As the New Yorker eagerly girds its collective loins for a new president and her new wars, it may be wise to recall the thread of socialism, not really Marxism, represented by “revisionist” Eduard Bernstein and so much resented by Rosa Luxemburg, a century ago. The optimistic, empire-building Bernstein urged German colonization of Africa, indeed insisted upon national responsibility to bring the backward peoples and their rich trove of natural resources into modern world, at whatever cost. They might suffer, but in the long run, they would better for the civilizing influence. A Menand and New Yorker sort of fellow, although closer to the bombs-and-invasion enthusiasms of George Packer.
Samir Amin (Russia and the Long Transition to Capitalism, Monthly Review Press, $23) is by contrast clearly an heir to the Luxemburg tradition, also one of the world’s distinguished critics of Empire, now well past his eightieth birthday. Global scholar and currently the director of the Third World Forum in Dakar, Senegal, Amin surveys the struggles of anti-imperialists from the inside, as a former participant in the once-heroic Non Aligned Movement still around to tell the stories. There are so many small gems of insight offered along the way that this collection of essays written over several decades cannot be summarized adequately, but the general drift is clear.
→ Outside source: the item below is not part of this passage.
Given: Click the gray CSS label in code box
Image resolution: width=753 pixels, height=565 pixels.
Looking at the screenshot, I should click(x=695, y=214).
“The three great revolutions of modern times (French, Russian and Chinese) are great precisely because they looked forward beyond the immediate requirements of the moment. “ (p.79) For these sweeping world events, Samir urges us to grasp, “Thermidor is not the Restoration.” (p.79). That is, things move ahead, for worse (very often) as well as for the better, because the global capitalist market dominates along with the assorted weapons of war… but still, and whether we like it or not, things adjust.
As C.L.R. James used to remind readers, Stalinism was not a bad idea but rather, with all its degradations, a part of evolving reality. Samir wants to press home the point that something has changed, irrevocably, in our own past century, and not only for the winners. He insists we see that the crucial errors of Communists in state power can be found above all in the forced march of the peasantry toward expanded output, thus breaking the alliance with the working class that had made revolution possible, and confirming bureaucratic misrule in later decades. That oft-repeated misjudgment misrule, by no means restricted to Leninists, must also be seen in its own complexities, and with its own far-reaching consequences.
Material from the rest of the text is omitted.